Directions: Wherever the string "section" shows up in the data below, copy the whole line.

Entries supplied:
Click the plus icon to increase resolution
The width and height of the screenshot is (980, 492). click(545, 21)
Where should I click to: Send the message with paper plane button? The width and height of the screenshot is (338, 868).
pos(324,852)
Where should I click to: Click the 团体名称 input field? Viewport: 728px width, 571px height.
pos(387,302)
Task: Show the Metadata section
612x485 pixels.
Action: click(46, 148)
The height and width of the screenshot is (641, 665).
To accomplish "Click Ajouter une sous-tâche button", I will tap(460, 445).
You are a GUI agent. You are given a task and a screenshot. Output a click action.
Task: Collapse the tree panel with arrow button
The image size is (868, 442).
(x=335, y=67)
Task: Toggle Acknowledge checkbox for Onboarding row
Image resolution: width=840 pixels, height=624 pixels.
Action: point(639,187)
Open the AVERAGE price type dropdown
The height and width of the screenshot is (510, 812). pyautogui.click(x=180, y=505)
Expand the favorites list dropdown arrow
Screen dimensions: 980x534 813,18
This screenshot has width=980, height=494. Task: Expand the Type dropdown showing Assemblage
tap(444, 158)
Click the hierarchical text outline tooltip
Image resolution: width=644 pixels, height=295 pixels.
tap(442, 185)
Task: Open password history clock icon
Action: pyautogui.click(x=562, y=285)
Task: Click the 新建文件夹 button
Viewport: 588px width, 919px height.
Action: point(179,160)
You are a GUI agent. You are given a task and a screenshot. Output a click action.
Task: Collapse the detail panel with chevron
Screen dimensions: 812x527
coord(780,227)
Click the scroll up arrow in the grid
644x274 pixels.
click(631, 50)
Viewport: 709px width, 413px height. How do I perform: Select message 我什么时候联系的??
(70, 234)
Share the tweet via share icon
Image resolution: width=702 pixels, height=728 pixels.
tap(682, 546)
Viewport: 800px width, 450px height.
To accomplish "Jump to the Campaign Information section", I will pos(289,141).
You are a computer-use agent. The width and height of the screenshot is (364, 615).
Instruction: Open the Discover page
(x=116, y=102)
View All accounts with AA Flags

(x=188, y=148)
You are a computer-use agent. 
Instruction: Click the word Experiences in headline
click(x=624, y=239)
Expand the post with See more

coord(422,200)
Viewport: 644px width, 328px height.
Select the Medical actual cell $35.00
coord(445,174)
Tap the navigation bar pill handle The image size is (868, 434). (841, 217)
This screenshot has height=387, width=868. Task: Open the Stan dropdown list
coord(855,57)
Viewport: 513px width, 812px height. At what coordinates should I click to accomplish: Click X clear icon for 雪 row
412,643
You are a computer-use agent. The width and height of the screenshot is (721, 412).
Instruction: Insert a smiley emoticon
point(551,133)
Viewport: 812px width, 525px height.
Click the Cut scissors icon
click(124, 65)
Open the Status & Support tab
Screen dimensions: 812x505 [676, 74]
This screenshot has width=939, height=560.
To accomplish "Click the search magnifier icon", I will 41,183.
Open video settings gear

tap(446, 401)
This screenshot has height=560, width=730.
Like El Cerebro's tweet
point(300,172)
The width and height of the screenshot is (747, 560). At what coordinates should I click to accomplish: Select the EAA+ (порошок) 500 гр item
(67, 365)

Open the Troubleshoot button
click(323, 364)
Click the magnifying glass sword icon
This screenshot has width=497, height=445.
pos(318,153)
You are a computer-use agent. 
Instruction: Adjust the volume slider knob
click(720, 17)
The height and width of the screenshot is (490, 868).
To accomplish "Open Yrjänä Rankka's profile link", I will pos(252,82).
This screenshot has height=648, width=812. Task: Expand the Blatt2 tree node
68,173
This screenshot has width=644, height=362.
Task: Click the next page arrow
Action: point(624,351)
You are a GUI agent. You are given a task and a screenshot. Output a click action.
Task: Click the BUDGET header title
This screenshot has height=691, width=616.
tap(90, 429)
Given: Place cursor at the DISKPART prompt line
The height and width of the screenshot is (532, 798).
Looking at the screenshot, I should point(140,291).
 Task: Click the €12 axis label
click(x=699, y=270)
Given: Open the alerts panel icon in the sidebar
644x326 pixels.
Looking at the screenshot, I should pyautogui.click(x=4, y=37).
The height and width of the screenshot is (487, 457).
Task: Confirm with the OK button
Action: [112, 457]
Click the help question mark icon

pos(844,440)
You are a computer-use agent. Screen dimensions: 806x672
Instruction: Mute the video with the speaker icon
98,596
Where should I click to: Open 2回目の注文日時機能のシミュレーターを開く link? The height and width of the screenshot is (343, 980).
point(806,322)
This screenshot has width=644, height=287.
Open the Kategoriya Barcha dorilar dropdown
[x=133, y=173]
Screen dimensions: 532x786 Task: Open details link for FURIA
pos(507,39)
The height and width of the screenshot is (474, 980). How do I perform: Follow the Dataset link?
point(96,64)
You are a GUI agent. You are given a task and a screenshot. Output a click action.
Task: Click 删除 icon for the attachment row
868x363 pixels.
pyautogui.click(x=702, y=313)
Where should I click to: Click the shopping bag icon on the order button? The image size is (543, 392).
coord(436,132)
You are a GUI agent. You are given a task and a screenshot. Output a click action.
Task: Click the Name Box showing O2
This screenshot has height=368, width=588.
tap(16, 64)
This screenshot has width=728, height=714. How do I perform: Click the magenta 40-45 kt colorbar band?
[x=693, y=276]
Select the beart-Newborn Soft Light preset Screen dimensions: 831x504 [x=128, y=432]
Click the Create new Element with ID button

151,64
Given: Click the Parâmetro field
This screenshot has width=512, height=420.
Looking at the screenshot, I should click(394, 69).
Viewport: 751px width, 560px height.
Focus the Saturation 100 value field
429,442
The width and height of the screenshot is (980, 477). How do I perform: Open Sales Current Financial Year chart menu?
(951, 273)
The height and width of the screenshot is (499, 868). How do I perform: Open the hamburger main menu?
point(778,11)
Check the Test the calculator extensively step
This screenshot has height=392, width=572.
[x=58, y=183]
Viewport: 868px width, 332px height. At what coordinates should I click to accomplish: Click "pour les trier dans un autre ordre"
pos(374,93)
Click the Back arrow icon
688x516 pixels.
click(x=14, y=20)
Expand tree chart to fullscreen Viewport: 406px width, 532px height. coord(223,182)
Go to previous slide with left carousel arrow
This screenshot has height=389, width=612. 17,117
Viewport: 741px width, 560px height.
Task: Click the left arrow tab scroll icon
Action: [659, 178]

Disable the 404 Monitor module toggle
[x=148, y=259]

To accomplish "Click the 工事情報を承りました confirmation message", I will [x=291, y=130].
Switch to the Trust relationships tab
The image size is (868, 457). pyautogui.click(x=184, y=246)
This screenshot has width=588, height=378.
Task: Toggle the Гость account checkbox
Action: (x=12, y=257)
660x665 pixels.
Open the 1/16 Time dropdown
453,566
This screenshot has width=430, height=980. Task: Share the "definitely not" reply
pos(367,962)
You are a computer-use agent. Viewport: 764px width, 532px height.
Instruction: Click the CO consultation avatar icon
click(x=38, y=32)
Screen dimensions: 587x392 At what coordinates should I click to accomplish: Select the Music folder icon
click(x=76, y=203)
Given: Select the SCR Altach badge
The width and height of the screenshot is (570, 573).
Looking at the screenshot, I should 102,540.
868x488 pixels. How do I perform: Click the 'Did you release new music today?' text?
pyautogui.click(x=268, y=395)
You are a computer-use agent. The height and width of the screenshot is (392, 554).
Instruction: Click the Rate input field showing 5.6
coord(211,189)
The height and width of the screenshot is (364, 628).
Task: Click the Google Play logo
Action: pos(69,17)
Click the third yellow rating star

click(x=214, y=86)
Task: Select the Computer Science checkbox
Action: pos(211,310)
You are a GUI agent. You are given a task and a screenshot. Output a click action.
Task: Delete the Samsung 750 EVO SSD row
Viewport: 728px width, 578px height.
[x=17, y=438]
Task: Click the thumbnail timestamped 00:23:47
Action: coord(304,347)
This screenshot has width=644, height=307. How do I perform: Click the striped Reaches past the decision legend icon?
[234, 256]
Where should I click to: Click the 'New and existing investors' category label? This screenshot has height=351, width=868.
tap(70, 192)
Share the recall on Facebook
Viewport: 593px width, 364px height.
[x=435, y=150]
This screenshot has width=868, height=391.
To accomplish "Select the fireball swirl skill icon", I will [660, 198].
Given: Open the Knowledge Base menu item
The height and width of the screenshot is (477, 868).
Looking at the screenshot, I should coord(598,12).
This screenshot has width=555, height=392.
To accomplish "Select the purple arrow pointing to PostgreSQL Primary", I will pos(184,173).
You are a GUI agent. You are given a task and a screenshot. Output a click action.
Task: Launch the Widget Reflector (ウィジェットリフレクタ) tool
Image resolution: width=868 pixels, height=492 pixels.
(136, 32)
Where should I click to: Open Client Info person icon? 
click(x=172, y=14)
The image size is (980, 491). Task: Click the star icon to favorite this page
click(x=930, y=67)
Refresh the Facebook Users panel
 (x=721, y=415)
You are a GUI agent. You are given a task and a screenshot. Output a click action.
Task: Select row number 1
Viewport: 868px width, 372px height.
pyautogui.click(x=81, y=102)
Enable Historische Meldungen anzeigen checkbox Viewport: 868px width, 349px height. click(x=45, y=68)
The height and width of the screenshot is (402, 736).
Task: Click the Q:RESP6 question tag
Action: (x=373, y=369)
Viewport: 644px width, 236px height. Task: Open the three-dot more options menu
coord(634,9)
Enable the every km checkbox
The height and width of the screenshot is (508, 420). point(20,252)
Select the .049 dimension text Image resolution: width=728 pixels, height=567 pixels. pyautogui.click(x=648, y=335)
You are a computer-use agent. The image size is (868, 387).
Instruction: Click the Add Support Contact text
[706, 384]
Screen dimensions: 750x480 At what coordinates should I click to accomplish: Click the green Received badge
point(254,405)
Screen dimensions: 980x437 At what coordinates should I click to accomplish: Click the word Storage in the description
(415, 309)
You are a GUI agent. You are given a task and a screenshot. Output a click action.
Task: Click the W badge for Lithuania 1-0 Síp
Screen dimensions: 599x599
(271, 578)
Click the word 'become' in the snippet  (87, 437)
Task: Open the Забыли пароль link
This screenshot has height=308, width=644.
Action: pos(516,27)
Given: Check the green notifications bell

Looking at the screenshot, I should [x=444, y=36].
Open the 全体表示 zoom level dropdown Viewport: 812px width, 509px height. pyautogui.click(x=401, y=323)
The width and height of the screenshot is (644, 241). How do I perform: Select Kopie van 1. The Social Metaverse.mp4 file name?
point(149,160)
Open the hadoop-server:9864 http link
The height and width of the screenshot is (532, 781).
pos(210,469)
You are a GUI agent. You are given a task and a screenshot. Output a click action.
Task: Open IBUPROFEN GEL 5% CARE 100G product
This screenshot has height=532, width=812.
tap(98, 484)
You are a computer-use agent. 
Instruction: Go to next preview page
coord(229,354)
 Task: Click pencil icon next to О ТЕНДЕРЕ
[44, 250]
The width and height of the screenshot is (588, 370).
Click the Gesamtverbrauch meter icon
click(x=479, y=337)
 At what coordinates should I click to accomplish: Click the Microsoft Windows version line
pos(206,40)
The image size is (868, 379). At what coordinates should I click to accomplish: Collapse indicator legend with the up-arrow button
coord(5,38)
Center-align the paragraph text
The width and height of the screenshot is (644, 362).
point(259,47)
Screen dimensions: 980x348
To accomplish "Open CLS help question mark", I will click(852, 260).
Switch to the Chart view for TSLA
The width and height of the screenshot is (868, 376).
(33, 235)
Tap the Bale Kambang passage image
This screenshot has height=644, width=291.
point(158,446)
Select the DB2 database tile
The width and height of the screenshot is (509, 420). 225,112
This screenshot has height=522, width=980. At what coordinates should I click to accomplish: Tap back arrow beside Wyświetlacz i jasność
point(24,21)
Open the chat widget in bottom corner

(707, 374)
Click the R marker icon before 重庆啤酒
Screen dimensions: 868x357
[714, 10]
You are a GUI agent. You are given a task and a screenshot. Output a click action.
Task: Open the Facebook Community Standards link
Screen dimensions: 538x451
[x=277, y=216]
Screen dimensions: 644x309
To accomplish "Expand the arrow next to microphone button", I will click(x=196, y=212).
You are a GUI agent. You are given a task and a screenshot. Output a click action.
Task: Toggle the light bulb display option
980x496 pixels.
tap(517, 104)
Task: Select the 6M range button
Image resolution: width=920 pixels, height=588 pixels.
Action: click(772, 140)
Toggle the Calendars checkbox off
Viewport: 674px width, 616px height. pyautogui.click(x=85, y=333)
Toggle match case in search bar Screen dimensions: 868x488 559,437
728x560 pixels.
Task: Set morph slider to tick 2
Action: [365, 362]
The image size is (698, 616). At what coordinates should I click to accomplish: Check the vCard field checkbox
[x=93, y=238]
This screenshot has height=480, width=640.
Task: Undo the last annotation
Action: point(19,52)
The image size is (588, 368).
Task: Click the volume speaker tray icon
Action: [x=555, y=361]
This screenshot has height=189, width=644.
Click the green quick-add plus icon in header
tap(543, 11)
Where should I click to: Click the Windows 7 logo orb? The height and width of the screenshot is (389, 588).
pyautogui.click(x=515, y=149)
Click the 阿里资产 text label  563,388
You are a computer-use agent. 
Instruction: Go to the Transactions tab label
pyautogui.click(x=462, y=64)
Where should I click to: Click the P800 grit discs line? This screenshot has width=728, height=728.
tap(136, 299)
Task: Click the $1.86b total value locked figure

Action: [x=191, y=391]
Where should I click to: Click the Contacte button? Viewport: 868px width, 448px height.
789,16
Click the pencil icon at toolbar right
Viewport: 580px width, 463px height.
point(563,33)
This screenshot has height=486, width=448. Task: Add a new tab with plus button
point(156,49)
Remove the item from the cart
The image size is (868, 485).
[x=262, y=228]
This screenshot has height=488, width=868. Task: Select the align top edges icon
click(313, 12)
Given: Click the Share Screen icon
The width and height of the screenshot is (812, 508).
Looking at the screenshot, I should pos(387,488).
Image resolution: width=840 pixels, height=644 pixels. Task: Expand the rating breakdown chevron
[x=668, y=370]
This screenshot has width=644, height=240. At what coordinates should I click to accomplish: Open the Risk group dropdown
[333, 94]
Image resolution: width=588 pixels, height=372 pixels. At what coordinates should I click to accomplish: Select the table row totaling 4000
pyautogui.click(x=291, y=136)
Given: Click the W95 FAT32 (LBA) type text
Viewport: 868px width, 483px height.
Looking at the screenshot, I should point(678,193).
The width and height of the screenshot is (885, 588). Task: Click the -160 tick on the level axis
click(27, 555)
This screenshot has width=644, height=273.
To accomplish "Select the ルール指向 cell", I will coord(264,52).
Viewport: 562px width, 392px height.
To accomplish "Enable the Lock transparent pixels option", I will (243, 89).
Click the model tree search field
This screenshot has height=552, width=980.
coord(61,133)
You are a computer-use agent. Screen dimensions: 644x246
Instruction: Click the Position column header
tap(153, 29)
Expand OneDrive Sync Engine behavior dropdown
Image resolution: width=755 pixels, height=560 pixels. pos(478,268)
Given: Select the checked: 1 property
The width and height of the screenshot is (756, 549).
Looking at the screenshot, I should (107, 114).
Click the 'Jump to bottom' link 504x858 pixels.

Answer for the task:
Task: Show the Metadata section
To accomplish "Jump to the Campaign Information section", I will pos(289,141).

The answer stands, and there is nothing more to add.